Saved data entries:
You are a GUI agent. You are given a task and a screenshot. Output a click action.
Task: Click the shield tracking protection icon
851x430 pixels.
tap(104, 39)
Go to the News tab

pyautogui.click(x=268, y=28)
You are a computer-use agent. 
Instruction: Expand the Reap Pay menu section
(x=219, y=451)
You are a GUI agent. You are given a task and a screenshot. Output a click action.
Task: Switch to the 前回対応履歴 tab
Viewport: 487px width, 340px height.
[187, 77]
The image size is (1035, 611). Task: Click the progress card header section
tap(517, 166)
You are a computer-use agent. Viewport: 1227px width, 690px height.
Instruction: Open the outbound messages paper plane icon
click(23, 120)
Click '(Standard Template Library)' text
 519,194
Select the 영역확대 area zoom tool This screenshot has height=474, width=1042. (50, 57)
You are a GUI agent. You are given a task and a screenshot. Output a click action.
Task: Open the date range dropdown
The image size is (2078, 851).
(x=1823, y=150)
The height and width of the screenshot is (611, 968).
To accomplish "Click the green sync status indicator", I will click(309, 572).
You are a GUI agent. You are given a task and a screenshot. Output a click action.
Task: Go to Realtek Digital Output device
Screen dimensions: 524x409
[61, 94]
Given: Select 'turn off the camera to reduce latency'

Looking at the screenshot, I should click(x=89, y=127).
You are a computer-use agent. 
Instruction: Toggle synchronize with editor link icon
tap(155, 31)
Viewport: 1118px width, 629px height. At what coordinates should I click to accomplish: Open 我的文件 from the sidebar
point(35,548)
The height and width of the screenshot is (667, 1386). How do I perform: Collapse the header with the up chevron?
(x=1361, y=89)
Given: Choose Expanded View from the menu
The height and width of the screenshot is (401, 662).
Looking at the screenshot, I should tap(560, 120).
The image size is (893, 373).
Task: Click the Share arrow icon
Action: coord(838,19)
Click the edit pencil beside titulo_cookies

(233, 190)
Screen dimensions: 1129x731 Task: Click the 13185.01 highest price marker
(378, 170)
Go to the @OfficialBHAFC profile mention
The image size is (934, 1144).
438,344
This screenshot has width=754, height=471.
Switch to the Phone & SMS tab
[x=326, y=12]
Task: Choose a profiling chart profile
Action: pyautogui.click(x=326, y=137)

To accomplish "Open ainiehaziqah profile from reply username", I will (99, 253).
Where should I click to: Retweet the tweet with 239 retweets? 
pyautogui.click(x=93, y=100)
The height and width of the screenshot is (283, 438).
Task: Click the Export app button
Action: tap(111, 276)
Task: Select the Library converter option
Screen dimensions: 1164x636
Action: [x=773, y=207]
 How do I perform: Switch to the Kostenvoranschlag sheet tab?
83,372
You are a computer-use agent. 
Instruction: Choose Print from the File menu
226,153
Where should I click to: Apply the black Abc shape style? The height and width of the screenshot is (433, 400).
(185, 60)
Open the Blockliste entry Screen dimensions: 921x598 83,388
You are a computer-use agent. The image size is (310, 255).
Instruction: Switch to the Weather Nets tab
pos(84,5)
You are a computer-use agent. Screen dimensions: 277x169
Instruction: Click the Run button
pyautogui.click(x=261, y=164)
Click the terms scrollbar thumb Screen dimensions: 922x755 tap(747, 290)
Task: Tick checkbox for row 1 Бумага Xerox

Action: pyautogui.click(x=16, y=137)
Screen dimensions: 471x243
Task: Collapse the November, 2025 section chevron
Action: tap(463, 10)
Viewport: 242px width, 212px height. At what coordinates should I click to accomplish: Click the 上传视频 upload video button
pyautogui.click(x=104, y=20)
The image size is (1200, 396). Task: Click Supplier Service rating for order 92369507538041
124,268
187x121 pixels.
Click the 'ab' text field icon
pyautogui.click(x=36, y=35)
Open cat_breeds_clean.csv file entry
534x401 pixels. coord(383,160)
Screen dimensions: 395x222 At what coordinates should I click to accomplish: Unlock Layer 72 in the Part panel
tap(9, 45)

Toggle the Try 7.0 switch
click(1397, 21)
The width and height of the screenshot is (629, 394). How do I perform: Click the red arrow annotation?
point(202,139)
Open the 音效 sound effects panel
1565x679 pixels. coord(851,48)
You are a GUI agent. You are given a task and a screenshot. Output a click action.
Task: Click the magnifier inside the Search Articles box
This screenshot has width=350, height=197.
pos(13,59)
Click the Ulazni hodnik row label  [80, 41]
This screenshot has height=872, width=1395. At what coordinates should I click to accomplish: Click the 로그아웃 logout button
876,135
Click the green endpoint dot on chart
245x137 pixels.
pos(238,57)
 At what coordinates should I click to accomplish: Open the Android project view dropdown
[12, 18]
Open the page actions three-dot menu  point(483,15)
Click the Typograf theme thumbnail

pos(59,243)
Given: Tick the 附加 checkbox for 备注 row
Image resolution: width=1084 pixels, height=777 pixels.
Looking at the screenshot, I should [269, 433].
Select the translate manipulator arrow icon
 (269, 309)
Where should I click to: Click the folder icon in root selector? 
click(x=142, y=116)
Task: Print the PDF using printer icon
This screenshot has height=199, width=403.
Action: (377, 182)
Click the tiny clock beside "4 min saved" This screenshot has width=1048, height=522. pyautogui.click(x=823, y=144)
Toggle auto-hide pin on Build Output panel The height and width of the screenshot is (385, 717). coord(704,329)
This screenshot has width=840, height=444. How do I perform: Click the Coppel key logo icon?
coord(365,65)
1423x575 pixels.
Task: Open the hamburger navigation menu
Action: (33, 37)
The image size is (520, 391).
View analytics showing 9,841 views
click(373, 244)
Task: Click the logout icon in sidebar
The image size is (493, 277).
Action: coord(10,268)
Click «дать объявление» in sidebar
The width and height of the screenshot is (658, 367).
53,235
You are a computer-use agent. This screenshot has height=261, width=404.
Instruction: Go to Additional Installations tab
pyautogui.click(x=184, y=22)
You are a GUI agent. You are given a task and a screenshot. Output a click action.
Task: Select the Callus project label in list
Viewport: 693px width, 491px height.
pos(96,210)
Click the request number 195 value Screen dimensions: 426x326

▶ _Problem_:
All of the lines above that carry the string "label" need to be found and copied.

▶ _Response below_:
Click the Ulazni hodnik row label  [80, 41]
Task: Select the Callus project label in list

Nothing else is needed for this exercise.